Change-Id: Ica42e7fb026840f817a169da9372dda226f7d6fd
Reviewed-on: https://boringssl-review.googlesource.com/2250
Reviewed-by: Adam Langley <agl@google.com>

1 files changed, 9 insertions, 1 deletions

diff --git a/include/openssl/rsa.h b/include/openssl/rsa.h
index 16683cec..a545734e 100644
--- a/include/openssl/rsa.h
+++ b/include/openssl/rsa.h
@@ -259,9 +259,13 @@ OPENSSL_EXPORT int RSA_public_decrypt(int flen, const uint8_t *from,
 OPENSSL_EXPORT unsigned RSA_size(const RSA *rsa);
 
 /* RSA_is_opaque returns one if |rsa| is opaque and doesn't expose its key
- * material. Otherwise it return zero. */
+ * material. Otherwise it returns zero. */
 OPENSSL_EXPORT int RSA_is_opaque(const RSA *rsa);
 
+/* RSA_supports_digest returns one if |rsa| supports signing digests
+ * of type |md|. Otherwise it returns zero. */
+OPENSSL_EXPORT int RSA_supports_digest(const RSA *rsa, const EVP_MD *md);
+
 /* RSAPublicKey_dup allocates a fresh |RSA| and copies the private key from
  * |rsa| into it.
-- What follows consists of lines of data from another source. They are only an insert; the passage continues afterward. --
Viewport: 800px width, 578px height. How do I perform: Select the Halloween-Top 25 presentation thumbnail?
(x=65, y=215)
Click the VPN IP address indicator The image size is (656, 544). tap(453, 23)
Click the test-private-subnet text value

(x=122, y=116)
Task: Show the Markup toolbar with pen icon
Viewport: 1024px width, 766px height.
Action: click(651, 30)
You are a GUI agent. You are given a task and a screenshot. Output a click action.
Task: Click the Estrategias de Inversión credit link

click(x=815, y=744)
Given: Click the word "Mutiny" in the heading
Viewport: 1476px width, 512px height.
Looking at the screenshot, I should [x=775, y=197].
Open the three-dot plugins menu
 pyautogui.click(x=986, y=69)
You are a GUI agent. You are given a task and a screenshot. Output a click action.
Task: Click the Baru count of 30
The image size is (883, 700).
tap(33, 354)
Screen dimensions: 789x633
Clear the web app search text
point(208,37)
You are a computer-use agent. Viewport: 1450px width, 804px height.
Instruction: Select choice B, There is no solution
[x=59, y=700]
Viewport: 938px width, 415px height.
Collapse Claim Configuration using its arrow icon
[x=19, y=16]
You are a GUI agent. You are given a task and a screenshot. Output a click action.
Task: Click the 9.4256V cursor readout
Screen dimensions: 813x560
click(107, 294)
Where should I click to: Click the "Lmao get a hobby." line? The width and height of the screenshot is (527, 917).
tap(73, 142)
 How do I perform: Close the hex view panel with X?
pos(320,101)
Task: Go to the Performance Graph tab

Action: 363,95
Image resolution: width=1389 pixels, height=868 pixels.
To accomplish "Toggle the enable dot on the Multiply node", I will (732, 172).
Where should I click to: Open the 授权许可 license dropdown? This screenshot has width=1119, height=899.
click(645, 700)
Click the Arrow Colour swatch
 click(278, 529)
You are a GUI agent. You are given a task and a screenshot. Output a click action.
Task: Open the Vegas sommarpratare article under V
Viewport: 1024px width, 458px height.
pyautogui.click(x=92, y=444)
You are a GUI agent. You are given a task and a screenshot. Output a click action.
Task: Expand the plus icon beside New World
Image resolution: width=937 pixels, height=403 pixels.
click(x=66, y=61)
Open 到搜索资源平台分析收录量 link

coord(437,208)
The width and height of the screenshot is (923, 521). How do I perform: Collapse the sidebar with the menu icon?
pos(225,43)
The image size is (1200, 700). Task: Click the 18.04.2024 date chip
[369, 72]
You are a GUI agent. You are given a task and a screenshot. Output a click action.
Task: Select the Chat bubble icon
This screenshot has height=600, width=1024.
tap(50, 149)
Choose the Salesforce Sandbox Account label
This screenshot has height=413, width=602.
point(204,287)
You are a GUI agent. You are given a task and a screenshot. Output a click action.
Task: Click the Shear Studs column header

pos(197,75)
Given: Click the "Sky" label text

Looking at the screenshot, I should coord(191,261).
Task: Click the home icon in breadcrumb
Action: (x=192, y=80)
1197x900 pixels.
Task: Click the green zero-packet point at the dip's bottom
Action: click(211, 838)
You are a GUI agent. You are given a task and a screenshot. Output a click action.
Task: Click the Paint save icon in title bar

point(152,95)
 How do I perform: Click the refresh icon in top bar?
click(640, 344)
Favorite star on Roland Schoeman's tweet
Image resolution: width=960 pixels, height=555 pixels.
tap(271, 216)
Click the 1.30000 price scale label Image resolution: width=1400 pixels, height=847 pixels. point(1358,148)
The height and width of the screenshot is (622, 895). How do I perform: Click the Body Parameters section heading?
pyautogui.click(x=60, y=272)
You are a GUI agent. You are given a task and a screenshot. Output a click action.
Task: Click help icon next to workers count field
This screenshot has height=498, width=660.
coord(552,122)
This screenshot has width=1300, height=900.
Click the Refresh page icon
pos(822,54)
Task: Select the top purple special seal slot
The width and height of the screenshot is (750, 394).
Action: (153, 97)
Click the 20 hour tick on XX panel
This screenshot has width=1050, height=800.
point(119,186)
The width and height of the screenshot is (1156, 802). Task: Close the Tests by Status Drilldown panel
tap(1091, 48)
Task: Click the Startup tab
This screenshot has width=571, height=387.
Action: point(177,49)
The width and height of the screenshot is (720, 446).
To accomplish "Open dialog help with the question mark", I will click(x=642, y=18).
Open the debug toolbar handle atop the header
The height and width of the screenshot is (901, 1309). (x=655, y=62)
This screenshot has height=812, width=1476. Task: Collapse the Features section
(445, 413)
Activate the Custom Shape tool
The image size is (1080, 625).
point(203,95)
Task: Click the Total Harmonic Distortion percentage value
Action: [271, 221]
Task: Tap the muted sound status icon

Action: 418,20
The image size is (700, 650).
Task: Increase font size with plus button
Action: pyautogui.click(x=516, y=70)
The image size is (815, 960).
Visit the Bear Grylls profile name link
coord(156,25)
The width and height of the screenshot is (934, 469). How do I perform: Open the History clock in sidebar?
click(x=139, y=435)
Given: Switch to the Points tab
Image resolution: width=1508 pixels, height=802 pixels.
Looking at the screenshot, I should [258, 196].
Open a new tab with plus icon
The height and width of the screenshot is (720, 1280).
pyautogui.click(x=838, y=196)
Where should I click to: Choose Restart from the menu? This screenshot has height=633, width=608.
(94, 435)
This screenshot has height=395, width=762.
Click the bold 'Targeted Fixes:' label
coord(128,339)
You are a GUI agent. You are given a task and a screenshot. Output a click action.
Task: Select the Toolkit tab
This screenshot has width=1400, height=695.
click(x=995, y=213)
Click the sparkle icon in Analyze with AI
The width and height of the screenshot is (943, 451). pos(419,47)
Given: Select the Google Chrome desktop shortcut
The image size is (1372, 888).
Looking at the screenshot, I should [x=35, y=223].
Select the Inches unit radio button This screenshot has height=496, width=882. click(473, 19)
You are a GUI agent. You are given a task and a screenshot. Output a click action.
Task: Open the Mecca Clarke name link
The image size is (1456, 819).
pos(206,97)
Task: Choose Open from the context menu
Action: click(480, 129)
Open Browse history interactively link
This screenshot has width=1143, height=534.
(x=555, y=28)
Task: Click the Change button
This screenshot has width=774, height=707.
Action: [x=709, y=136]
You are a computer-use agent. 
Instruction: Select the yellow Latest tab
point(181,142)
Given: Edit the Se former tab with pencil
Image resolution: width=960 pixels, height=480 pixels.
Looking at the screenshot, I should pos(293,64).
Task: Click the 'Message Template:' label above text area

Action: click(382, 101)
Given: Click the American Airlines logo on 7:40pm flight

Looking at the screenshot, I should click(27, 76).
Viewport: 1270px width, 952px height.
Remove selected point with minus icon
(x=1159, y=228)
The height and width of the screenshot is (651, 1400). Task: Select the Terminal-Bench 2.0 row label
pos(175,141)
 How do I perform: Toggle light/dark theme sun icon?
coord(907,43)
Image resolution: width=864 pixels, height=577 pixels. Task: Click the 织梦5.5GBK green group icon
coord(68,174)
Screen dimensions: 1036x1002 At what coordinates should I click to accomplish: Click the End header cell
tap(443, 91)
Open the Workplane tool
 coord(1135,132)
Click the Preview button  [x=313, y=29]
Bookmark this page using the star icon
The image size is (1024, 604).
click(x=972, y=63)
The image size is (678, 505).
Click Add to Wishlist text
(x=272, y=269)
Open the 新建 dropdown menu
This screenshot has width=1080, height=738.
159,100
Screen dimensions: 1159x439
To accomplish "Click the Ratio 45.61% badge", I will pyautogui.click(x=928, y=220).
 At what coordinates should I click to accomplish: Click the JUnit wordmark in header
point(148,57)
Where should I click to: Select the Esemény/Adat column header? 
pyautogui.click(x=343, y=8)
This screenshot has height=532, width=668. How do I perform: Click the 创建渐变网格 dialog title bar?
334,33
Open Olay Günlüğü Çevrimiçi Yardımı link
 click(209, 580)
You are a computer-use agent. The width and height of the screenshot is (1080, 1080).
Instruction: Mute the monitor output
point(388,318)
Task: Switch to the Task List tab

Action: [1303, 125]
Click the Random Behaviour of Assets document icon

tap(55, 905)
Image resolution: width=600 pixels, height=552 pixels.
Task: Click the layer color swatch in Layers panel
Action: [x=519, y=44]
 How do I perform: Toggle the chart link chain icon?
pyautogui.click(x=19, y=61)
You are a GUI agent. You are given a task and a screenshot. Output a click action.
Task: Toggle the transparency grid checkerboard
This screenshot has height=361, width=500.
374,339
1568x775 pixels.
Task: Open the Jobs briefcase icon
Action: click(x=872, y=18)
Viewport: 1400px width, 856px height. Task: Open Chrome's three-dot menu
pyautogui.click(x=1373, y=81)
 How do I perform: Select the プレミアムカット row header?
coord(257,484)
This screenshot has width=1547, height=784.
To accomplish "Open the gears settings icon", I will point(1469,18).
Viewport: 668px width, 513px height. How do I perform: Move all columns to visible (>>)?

It returns the fresh |RSA| object, or NULL on error. */
 OPENSSL_EXPORT RSA *RSAPublicKey_dup(const RSA *rsa);
@@ -410,6 +414,10 @@ struct rsa_meth_st {
   int flags;
 
   int (*keygen)(RSA *rsa, int bits, BIGNUM *e, BN_GENCB *cb);
+
+  /* supports_digest returns one if |rsa| supports digests of type
+   * |md|. If null, it is assumed that all digests are supported. */
+  int (*supports_digest)(const RSA *rsa, const EVP_MD *md);
 };